- **PROVIDED RECORDS**
##########
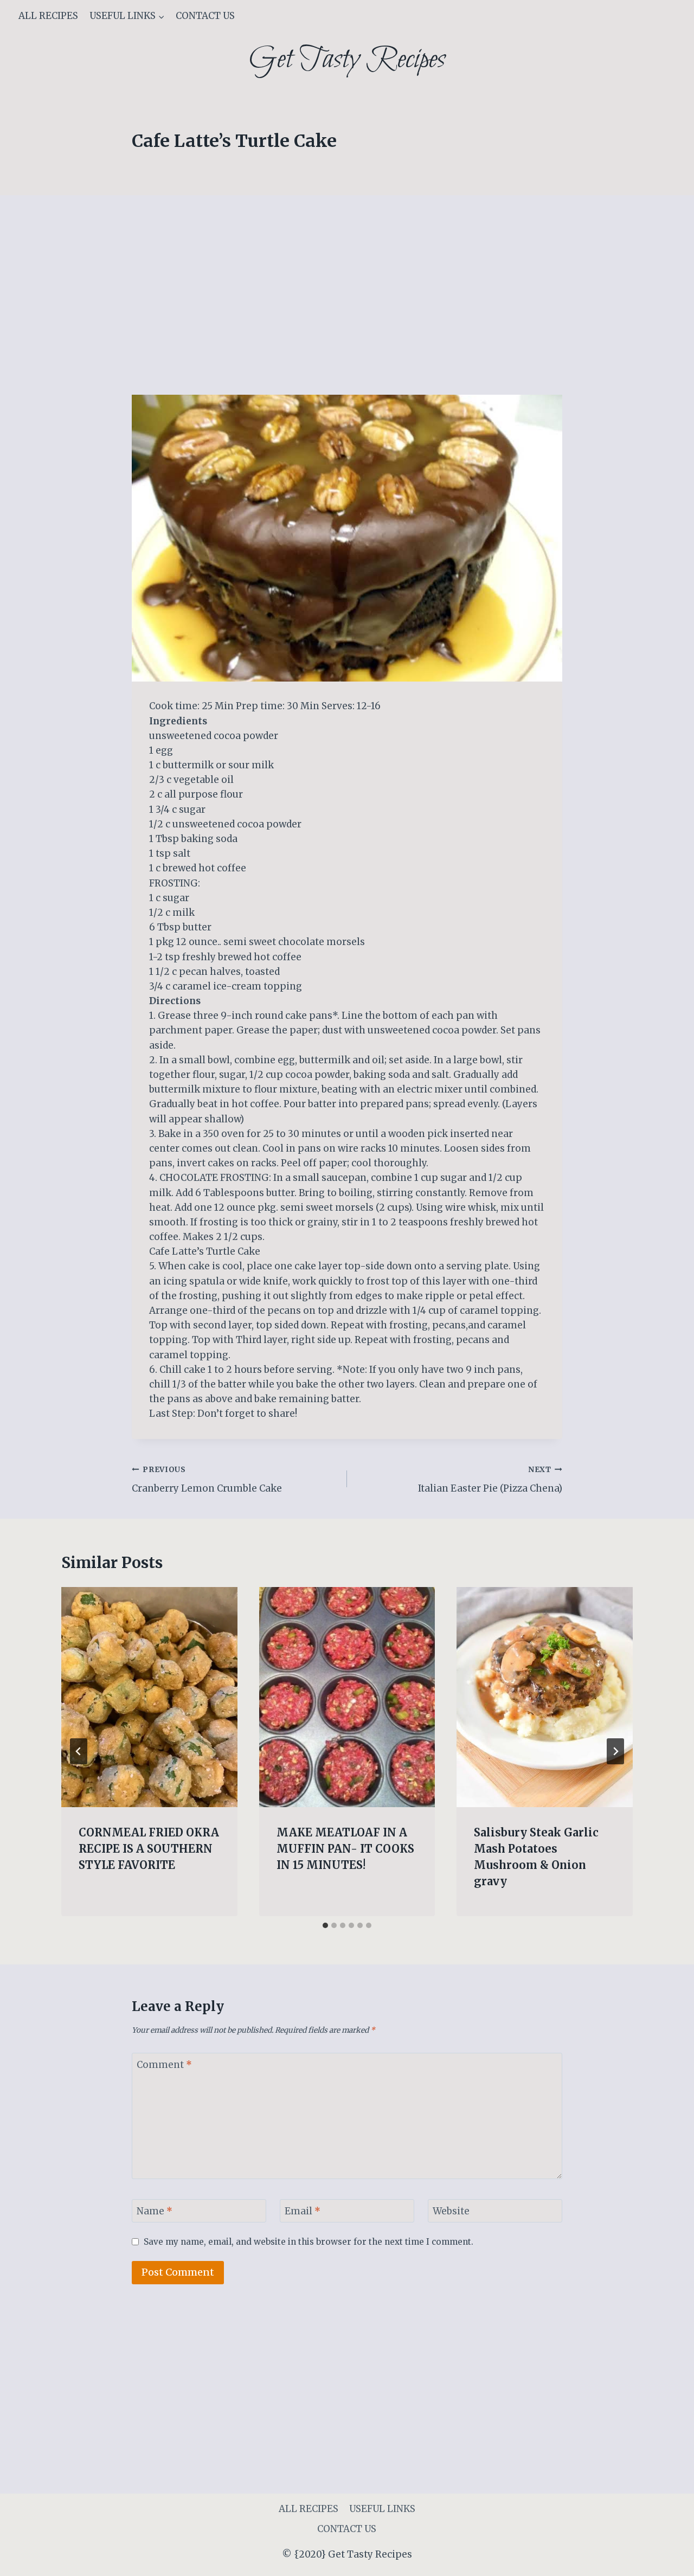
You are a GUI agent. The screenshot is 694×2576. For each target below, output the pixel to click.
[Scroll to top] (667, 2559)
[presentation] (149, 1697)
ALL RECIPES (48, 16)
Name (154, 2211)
##########
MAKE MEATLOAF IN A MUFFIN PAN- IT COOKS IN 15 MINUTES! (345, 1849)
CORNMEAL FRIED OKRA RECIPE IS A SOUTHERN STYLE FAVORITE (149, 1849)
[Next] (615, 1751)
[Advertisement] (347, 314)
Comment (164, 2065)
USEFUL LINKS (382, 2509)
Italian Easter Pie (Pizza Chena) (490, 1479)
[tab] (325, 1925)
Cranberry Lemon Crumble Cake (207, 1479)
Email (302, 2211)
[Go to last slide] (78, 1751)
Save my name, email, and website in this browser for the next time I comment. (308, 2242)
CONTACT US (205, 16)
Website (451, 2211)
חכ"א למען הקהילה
##########
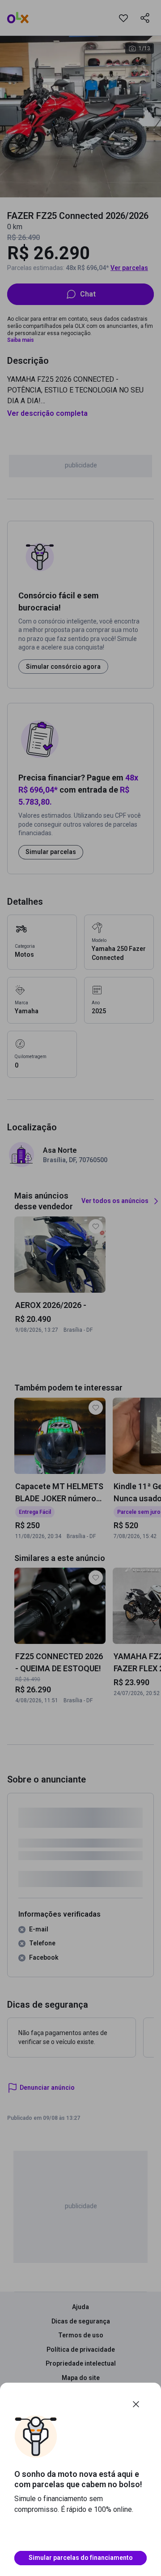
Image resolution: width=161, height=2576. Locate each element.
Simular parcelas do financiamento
##########
- **WHAT IS EXPECTED**
Please find the lines in the data that contain the word "each" and copy them.

- **WRITTEN RESPONSE**
You are a GUI agent. The screenshot is 694×2576. For each target below, output the pixel to click.
Image resolution: width=161, height=2576. Locate each element.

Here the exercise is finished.